Aunque no es un anciano vulnerable, la figura del criminal aparece de forma recurrente. Ya sea con los menores con los que sigue contactando por internet, cómo despacha a una víctima que se encara con él en un restaurante o los chistes grotescos que hace, que son de Santiago Segura, por cierto. En cierta medida, recuerda a Capturing the Friedmans, donde se presentaban los vídeos caseros de una familia en la que padre e hijo abusaban de los alumnos de la clase de informática que dirigían. Pese a la tragedia subyacente, seguían de cachondeo. Si hay una palabra que define todos estos contrastes, tanto en los protagonistas como en el espectador, es disociación.
La épica de Tamayo, por el contrario, es de humor involuntario. Ha planeado la captura de un peligroso delincuente, pero en realidad es un anciano que le da toda su confianza y no se esfuerza demasiado por ocultarse. Cuando ya lo tiene, empieza el embrollo burocrático y la policía y el juzgado montan un show muy poco exportable mientras el cautivo es tan escurridizo que se encuentra esperando en la consulta de su médico tranquilamente.
Lo cierto es que la narración original, poco academicista, y el uso de la primera persona por parte de Tamayo hacen que los tres capítulos se disfruten con emoción e interés, más de lo que merece lo que está sucediendo en la pantalla. Como he dicho al principio, este tipo de historias en televisión antes podían ir en cualquier magazine con mucho menos bombo.
Otra cosa es que la investigación periodística hubiese profundizado en tres aspectos del documental que solo aparecen de forma tangencial. El primero, los “amigos” que dan cobertura a Gros, un tejemaneje con las cuentas del banco para que pueda seguir disponiendo de dinero sin que le embarguen. Nada sabemos de esos encubridores que, por lo que parece, en realidad le estaban robando.
Y mucha más investigación hubiese sido averiguar quiénes fueron los responsables de todas las escuelas donde dio clase, coros, colonias, parroquias, etc… donde cometió sus abusos, pero no trascendieron. Aparecen víctimas de muchos años atrás que admiten que no hubo filtraciones de ningún tipo ¿Quiénes encubrían y cómo? ¿Con qué complicidades? Actualmente, esa pantalla de la religión es donde está realmente la noticia en estos casos.
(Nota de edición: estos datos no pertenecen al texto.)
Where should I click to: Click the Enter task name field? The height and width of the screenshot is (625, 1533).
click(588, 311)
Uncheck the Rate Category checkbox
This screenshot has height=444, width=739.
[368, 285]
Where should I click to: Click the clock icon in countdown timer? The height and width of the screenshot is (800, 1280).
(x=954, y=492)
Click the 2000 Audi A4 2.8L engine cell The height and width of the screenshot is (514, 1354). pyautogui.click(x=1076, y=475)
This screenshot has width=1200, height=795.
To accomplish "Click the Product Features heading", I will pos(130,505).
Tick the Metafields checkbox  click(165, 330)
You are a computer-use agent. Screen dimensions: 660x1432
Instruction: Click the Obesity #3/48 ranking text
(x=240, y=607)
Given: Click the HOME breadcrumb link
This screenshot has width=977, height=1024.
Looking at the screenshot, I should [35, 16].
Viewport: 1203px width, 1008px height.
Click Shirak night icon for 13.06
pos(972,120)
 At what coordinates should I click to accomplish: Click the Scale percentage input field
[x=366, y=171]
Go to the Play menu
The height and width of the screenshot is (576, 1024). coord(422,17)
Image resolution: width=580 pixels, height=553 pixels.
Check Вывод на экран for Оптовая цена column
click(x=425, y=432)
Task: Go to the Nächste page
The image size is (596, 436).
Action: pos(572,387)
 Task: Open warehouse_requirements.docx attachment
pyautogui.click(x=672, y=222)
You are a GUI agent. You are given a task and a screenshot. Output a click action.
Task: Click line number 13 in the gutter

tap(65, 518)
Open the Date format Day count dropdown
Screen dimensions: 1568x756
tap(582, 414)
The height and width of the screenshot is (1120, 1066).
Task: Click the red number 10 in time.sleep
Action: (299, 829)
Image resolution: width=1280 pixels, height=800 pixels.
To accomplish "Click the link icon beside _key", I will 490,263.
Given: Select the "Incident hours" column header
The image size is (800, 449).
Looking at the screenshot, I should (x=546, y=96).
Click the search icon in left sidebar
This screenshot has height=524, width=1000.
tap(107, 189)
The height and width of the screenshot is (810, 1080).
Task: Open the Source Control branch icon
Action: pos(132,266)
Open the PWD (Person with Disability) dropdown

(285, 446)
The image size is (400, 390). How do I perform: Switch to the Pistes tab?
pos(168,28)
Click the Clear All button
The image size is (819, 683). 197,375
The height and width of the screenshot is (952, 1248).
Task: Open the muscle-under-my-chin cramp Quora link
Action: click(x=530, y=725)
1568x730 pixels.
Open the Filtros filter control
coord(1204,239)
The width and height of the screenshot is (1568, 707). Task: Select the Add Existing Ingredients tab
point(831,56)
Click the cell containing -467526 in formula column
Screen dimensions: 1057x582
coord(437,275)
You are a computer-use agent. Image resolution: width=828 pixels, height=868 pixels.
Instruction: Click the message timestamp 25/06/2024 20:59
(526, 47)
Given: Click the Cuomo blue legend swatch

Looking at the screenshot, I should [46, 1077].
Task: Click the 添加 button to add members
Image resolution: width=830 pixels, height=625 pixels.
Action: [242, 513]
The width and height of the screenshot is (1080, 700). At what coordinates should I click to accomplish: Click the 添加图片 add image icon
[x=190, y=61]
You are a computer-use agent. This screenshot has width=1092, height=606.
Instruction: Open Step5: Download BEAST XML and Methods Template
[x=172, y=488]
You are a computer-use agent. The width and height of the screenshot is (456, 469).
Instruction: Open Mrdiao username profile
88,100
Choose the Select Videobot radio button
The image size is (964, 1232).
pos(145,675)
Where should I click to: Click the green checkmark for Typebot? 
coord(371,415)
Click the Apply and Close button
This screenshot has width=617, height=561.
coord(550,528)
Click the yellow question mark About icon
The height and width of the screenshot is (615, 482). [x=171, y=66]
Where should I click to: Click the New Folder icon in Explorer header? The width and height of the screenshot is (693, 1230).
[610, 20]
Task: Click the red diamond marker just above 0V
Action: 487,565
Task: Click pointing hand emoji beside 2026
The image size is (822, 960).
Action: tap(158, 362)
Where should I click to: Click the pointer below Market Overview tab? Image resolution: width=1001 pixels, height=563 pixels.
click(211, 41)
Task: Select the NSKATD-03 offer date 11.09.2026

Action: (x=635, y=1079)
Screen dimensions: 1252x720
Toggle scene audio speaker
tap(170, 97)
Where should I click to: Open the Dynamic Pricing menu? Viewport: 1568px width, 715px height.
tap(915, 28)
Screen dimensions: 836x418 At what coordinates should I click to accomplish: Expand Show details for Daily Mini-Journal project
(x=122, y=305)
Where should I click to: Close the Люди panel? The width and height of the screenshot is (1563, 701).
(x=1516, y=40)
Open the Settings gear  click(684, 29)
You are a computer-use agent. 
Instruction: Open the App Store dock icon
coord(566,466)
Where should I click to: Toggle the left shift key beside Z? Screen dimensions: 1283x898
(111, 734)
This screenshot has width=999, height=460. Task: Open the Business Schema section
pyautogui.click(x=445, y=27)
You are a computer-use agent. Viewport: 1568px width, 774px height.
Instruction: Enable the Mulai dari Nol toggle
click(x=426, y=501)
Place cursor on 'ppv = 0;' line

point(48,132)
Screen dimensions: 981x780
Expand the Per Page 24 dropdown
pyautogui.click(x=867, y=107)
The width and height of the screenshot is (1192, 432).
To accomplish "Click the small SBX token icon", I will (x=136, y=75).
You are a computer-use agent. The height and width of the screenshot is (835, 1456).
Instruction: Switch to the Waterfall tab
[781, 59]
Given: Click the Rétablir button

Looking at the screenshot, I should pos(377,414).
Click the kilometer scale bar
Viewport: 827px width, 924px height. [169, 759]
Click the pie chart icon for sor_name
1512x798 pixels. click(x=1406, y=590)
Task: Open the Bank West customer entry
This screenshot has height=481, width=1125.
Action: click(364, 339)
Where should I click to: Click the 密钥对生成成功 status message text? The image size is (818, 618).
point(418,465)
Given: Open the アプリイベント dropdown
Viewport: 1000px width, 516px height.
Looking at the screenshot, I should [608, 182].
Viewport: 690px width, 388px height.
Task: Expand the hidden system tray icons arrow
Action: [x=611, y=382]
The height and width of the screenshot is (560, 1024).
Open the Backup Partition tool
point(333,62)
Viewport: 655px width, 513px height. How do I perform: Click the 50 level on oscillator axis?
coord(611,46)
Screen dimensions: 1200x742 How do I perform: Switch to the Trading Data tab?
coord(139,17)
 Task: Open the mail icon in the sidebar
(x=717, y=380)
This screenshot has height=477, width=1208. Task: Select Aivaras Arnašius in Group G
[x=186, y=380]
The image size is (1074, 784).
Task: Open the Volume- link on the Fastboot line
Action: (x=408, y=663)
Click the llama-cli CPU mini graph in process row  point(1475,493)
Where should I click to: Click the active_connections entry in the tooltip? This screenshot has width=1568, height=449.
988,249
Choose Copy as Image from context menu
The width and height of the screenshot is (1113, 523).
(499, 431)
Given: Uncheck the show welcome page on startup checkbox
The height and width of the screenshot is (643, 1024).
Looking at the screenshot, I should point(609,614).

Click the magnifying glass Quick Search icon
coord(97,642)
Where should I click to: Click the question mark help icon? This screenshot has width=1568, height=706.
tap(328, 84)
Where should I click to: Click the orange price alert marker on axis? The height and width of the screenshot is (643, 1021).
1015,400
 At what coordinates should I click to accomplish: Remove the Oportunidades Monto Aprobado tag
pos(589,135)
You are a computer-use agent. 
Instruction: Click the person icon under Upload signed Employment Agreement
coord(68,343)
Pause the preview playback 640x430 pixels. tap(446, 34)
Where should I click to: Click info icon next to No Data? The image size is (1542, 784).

Otra opción con la que tampoco contamos es el viaje al centro de la mente de un pederasta. Desde un primer momento, Tamayo no se atreve con ello. Lo dice abiertamente: tiene miedo a lo que puedan decir. Si le ha hecho propaganda a monstruo, si le ha dado un altavoz. Él solo persigue que pida perdón a sus víctimas. Mucho más delicado e incómodo hubiese sido dirigir todas esas largas conversaciones a un lugar en el que explique por qué hace lo que hace, por qué no es consciente del daño que hace. Ahí el público podría juzgar por sí mismo, pero ese no parece ser el objetivo. La producción audiovisual actual, y las nuevas generaciones, si algo no quieren es meterse en berenjenales. Sin embargo, dejar hablar a seres execrables para que se confíen y se vacíen no es nada novedoso, se ha hecho hasta con nazis.